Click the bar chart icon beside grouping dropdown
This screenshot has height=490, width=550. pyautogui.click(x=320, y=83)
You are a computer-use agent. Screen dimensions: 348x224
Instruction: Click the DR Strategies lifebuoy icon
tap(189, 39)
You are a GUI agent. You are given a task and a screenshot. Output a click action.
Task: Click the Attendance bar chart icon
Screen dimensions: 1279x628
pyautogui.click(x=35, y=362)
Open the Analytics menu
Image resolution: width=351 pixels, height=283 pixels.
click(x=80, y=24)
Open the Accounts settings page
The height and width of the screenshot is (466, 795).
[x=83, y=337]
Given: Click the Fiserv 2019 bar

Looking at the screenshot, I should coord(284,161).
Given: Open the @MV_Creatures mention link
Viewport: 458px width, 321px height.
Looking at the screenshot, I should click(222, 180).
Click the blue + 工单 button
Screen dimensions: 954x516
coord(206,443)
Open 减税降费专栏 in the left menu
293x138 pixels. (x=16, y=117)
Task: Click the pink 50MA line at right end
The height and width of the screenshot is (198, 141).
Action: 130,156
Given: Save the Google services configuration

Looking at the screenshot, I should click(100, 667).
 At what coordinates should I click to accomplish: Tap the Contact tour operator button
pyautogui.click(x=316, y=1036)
==
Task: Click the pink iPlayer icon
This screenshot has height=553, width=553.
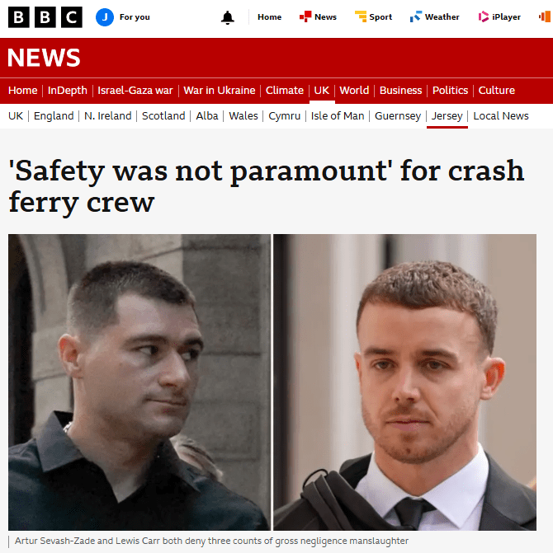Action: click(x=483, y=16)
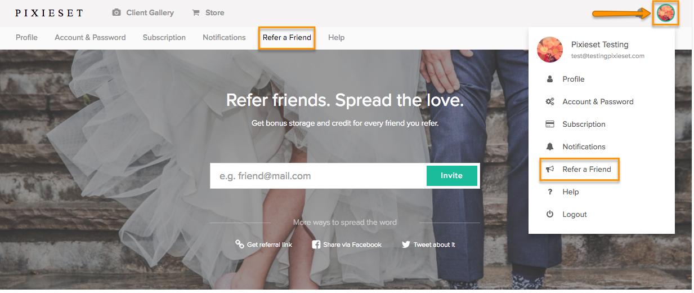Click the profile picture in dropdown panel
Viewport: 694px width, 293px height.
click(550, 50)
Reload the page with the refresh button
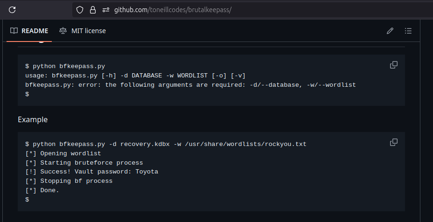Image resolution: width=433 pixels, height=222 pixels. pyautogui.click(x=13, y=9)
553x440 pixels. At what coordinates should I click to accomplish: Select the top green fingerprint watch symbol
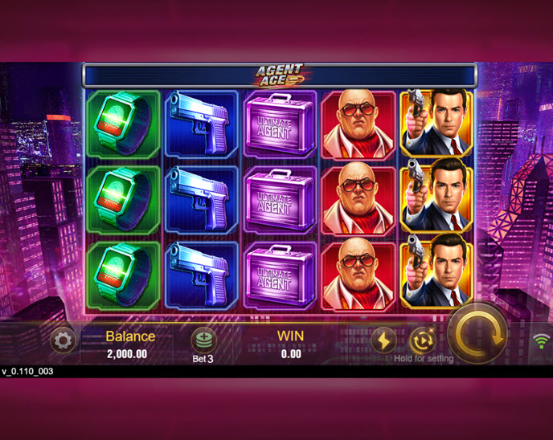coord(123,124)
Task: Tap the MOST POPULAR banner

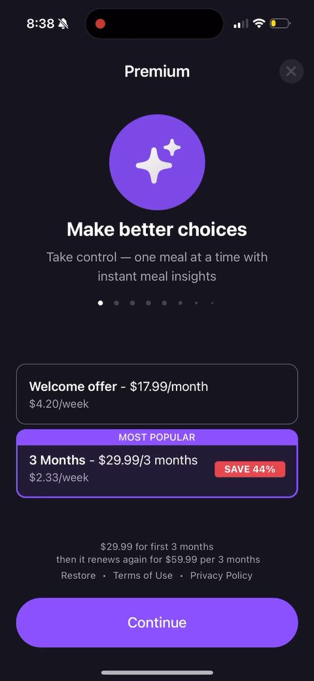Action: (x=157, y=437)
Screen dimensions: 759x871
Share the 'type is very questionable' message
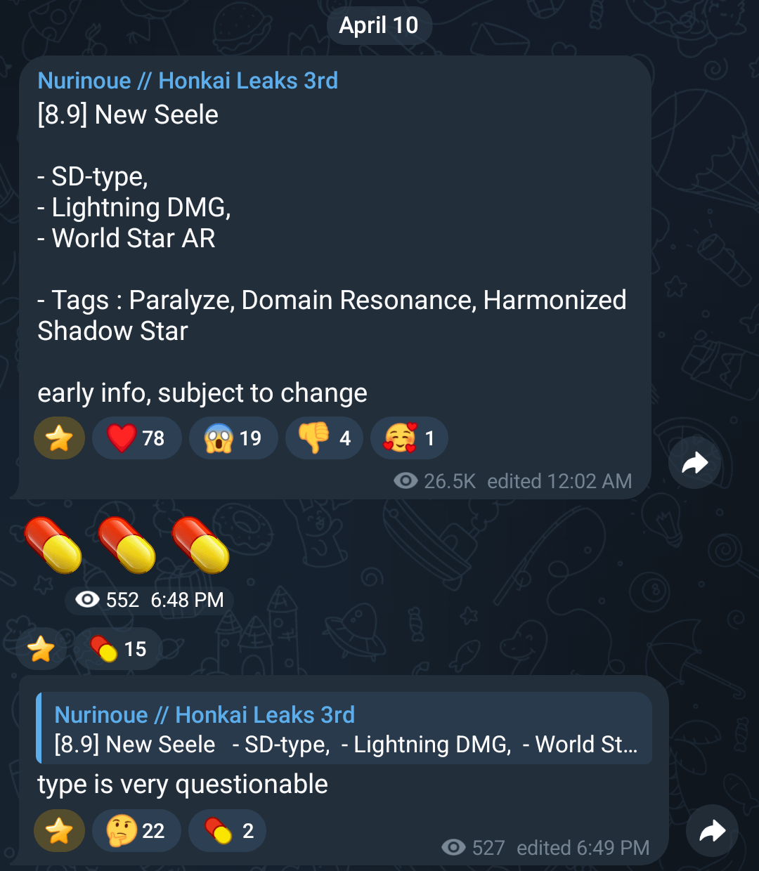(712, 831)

__The exercise__: Which lines in the records contain the word "should"? Pick out each one and copy it in full.

__Output of the task__:
Looking at the screenshot, I should coord(284,161).
Looking at the screenshot, I should click(222, 180).
Looking at the screenshot, I should click(100, 667).
 At what coordinates should I click to accomplish: Tap the Contact tour operator button
553x440 pixels. At what coordinates should I click to accomplish: Select the top green fingerprint watch symbol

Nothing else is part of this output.